Dicen los que le vieron correr que en categorías inferiores había quien le ganaba (Simoni). Pero al llegar a su momento, nadie, absolutamente nadie, tenía ese golpe de pedal, ese orgullo y casta de campeón, insatisfecho incluso en la victoria. Es él, el mejor escalador que se recuerda, porque los anteriores quedan ya fuera de nuestra memoria, aunque marchado hace ya casi diez años.
Los homenajes oportunistas no han hecho más que comenzar. El Giro le rinde homenaje de una forma timorata y simplona, olvidando que el día en el que nació Marco se ascendía un puerto llamado Mortirolo. Aunque realmente quien mejor le puede regalar un recuerdo serían los ciclistas, realizando ataques sin mirar atrás, ofreciendo espectáculo con la única intención de ganar, de derrotar al adversario cueste lo que cueste, sea lo superior que sea.

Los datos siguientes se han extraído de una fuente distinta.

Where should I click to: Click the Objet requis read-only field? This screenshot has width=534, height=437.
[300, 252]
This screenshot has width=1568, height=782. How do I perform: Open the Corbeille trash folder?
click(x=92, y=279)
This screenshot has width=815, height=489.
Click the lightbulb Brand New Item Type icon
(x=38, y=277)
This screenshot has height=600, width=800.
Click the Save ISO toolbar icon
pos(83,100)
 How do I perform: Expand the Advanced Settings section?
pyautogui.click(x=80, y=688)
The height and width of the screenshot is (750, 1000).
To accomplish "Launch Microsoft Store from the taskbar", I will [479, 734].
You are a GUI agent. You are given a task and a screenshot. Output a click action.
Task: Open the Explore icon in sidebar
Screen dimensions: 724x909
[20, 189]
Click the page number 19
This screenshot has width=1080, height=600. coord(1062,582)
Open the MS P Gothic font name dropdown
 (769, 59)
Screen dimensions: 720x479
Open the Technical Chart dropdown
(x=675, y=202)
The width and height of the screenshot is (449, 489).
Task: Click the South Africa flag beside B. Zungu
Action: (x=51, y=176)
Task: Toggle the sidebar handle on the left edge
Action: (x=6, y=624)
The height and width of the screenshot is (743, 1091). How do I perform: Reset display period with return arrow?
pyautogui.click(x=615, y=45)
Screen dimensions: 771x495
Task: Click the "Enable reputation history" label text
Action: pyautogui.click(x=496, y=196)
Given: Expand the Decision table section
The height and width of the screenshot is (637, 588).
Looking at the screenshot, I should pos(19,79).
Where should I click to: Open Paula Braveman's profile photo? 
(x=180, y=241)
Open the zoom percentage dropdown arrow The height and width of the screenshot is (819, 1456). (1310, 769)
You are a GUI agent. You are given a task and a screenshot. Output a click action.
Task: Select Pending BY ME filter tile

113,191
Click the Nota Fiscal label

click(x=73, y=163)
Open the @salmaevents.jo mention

El Giro también olvida la última subida en la que le vimos atacar, brillar. Fue la Cascata del Toce, donde el destino le cruzó de nuevo con Simoni, que no le regaló la etapa. Quien le ganaba en categorías inferiores prácticamente le iba a retirar. Justo lo que Marco le pidió a Armstrong en el Mont Ventoux, que nadie le dejara ganar, al menos de forma evidente. Porque ese no era el estilo de este alopécico corredor. Victoria o derrota, no entendía de medias tintas ni exaltación de la apariencia.
Con él se fue el vestigio de un ciclismo que aún no se ha vuelto a recuperar salvo benditas excepciones. Marco fue más que una leyenda, fue un estilo que jamás se vio y alguna vez nos contaron. El más añorado. El rey del cielo, porque allá donde vaya, siempre será el mejor. O lo intentará.